• REQUIREMENT
Copy every line from the records below that holds the word "legend".

────────────────────

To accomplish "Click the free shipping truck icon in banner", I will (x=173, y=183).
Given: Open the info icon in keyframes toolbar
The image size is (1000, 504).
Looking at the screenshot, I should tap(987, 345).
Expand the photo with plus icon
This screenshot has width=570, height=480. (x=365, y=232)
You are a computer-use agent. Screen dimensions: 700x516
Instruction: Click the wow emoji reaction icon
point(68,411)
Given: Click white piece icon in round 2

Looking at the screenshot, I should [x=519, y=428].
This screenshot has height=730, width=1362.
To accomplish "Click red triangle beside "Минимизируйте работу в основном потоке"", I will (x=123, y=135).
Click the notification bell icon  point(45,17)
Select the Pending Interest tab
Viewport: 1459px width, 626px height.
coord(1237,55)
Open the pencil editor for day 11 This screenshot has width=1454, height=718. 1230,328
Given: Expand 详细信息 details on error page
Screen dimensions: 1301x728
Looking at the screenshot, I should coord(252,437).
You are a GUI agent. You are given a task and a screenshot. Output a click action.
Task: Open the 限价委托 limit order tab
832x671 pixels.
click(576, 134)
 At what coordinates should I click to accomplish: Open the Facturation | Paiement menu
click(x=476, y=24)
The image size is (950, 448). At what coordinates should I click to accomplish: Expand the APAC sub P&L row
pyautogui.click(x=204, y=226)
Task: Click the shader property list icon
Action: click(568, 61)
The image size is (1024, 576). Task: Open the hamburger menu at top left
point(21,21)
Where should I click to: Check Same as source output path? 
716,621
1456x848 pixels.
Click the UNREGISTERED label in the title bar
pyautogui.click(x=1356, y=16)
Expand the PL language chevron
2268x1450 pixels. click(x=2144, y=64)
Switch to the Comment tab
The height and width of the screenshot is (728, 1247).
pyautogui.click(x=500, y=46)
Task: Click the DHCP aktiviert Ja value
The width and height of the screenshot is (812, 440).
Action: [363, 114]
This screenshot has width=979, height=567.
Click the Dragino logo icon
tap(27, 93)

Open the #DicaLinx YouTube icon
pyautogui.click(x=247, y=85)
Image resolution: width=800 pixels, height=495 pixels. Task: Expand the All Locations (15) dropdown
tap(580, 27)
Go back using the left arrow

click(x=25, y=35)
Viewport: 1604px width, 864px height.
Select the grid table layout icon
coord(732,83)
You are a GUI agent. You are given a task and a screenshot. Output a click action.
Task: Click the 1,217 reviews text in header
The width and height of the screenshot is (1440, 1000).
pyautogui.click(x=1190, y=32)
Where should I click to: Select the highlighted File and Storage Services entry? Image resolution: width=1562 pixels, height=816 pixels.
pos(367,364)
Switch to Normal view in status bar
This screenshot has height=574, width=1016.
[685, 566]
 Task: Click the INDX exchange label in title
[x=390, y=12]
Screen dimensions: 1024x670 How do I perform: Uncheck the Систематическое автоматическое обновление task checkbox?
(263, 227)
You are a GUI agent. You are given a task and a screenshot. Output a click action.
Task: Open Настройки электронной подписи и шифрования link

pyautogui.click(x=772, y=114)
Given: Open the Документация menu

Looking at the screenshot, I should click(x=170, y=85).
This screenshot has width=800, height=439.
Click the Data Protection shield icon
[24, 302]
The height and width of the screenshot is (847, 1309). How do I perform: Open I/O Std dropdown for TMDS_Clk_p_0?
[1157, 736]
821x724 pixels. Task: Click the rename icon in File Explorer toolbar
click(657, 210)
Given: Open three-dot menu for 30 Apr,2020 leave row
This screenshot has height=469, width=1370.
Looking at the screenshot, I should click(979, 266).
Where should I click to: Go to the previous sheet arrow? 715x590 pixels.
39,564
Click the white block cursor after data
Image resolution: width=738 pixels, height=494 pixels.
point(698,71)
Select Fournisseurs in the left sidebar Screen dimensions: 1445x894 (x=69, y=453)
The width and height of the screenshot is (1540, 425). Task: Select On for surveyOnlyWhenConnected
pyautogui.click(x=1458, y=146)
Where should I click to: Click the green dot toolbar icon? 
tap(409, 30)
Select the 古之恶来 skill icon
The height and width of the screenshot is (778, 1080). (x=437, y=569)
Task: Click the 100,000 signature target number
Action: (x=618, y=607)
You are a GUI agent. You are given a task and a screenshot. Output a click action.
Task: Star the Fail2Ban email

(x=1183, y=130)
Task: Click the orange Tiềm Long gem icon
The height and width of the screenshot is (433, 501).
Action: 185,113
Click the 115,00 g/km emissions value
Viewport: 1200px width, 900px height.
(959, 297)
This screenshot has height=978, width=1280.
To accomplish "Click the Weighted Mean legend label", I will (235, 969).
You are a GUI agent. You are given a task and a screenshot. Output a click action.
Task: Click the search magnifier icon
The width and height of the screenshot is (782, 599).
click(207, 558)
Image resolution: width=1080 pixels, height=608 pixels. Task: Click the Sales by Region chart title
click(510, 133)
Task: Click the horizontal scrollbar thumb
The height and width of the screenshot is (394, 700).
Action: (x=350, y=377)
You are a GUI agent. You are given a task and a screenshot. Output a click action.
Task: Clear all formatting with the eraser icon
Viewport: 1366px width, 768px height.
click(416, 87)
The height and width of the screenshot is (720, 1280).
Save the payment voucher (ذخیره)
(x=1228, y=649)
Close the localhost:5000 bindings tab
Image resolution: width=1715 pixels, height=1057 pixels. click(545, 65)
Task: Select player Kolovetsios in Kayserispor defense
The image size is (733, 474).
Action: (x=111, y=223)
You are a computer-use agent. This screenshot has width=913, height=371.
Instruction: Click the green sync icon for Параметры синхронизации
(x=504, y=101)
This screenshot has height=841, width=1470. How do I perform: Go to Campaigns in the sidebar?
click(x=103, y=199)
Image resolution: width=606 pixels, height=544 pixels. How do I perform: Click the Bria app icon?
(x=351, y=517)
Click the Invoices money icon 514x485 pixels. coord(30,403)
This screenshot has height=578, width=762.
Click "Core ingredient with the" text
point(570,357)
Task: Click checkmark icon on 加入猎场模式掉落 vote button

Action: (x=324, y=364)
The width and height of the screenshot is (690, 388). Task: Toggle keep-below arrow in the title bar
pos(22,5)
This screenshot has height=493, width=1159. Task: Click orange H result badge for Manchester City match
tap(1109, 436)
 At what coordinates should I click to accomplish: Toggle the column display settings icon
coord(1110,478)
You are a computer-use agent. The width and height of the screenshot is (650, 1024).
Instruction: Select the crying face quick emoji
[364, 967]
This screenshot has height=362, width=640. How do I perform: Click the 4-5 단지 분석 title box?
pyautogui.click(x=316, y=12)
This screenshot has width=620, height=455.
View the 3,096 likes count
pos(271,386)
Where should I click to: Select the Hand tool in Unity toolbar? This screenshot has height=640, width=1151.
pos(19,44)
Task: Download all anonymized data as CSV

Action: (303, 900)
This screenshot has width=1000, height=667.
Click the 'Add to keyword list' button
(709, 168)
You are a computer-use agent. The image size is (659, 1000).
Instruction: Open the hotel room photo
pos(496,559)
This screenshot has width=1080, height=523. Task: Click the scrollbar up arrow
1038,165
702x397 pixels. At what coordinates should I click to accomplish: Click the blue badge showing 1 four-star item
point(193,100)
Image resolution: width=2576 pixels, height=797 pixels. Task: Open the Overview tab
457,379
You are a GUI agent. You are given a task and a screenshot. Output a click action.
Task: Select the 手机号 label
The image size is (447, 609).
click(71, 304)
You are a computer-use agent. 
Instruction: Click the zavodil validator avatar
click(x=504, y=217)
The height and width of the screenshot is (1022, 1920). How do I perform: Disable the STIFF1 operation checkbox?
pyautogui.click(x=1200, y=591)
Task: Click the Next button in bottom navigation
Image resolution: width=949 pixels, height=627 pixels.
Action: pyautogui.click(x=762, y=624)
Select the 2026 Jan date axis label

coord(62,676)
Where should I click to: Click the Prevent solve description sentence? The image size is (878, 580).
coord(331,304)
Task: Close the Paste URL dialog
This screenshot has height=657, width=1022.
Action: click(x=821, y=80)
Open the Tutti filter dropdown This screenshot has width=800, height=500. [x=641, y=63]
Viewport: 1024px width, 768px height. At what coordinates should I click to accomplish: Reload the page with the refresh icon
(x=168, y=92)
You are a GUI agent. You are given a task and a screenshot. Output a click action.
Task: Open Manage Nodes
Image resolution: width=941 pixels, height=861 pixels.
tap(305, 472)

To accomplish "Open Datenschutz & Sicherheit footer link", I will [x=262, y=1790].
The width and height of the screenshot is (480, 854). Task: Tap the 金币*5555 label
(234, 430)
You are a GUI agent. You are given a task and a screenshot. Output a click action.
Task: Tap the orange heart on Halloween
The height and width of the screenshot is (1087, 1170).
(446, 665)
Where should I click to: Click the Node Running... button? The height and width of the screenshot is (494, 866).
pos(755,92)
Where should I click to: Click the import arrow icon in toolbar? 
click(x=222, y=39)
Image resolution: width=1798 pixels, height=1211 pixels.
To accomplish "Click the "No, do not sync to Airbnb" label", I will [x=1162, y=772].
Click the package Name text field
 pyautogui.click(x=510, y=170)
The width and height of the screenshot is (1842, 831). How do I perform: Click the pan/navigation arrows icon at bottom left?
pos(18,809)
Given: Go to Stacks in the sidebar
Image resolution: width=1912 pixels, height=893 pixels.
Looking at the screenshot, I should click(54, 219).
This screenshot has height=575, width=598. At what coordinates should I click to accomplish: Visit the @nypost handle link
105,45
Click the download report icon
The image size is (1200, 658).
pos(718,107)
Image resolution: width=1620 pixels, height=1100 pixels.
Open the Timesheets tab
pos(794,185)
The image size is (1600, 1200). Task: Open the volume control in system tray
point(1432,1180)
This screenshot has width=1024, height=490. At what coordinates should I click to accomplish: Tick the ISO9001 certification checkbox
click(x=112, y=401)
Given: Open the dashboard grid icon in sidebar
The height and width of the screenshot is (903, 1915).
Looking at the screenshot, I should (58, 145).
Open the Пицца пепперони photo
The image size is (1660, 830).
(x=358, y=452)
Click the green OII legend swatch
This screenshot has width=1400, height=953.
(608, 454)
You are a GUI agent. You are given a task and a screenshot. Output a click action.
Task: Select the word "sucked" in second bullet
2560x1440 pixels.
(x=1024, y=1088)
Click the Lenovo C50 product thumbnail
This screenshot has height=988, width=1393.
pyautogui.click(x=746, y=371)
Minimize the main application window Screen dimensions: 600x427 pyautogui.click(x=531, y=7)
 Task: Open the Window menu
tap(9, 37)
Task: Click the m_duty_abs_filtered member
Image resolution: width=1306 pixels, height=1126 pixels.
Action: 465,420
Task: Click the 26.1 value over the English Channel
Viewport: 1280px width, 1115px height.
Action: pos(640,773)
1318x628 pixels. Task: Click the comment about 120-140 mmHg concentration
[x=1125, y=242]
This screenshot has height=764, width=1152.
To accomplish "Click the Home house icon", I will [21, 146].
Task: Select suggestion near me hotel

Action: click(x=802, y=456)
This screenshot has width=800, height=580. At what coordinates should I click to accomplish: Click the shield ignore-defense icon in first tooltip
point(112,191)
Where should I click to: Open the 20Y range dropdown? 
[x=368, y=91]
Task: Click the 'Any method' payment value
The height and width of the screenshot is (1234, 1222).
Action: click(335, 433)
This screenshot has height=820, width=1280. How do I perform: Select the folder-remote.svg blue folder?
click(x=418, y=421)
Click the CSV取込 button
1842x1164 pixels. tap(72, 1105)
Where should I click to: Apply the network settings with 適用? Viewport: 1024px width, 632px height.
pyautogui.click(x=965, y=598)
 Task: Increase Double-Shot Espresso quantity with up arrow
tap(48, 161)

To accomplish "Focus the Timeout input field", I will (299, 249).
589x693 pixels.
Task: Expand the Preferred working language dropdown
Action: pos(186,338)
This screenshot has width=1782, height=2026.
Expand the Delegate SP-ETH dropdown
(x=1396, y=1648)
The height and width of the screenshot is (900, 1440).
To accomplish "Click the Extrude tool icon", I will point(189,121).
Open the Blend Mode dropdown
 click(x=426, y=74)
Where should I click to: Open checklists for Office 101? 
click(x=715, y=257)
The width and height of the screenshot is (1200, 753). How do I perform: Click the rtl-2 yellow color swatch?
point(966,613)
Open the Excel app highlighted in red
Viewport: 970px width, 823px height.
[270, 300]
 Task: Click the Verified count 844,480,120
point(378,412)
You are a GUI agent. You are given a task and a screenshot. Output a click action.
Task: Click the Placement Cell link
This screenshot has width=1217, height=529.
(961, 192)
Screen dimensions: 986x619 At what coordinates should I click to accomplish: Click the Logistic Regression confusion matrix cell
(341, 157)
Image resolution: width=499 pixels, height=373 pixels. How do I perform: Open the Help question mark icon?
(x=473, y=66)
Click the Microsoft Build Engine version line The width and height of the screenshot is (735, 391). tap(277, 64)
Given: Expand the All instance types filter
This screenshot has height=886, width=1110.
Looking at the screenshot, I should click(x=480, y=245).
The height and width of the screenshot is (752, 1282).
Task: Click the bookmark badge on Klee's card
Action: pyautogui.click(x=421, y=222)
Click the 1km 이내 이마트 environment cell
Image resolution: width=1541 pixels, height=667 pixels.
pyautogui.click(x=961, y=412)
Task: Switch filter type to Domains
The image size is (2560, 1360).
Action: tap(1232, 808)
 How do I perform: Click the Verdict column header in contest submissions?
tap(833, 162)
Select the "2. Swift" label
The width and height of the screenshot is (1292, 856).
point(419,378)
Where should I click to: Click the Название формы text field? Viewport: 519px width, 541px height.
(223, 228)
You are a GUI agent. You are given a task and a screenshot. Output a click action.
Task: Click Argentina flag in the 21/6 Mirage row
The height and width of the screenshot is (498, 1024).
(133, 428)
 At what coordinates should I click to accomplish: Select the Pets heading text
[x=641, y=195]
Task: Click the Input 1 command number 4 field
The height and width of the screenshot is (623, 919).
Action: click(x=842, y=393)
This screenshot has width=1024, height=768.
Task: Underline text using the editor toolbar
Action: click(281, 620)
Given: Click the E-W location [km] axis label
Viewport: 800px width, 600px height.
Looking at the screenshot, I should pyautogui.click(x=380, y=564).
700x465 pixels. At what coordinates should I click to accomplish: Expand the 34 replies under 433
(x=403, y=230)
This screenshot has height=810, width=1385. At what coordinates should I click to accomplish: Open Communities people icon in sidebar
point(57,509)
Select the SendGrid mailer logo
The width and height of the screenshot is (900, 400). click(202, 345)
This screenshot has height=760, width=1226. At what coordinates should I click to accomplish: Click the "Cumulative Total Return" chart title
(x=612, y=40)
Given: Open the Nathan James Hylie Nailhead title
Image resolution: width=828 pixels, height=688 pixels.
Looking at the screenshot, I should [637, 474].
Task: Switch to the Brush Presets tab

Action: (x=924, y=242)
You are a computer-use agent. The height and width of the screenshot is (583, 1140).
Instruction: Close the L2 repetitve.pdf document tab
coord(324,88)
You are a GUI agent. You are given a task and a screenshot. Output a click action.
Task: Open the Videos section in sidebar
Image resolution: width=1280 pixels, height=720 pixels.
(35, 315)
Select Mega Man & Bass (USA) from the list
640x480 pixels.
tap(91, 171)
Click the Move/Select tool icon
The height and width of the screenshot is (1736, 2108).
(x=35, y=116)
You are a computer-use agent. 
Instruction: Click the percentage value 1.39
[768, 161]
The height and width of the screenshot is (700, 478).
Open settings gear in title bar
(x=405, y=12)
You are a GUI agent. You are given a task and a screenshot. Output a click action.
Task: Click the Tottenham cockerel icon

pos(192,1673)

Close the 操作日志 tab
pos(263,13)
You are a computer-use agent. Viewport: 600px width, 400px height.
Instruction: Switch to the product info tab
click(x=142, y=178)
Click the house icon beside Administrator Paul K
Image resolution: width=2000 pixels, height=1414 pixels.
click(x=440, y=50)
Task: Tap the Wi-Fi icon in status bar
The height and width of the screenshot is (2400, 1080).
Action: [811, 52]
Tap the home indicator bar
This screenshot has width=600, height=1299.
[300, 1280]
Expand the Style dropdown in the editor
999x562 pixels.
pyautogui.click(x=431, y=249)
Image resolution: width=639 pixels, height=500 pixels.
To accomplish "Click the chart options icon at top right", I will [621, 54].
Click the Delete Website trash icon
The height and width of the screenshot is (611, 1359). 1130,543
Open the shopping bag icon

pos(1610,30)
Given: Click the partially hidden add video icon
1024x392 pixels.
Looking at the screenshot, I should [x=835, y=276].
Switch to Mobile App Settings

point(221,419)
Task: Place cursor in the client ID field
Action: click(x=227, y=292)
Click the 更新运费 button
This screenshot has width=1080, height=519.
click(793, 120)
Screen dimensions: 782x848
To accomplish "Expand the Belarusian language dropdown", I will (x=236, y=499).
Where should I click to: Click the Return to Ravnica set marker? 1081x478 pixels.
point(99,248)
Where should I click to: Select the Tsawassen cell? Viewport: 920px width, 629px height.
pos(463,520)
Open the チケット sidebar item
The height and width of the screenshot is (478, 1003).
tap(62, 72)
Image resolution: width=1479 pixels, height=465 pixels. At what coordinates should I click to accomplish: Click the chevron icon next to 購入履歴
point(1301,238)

────────────────────

• EXPECTED ANSWER
To accomplish "Click the Weighted Mean legend label", I will (235, 969).
Click the green OII legend swatch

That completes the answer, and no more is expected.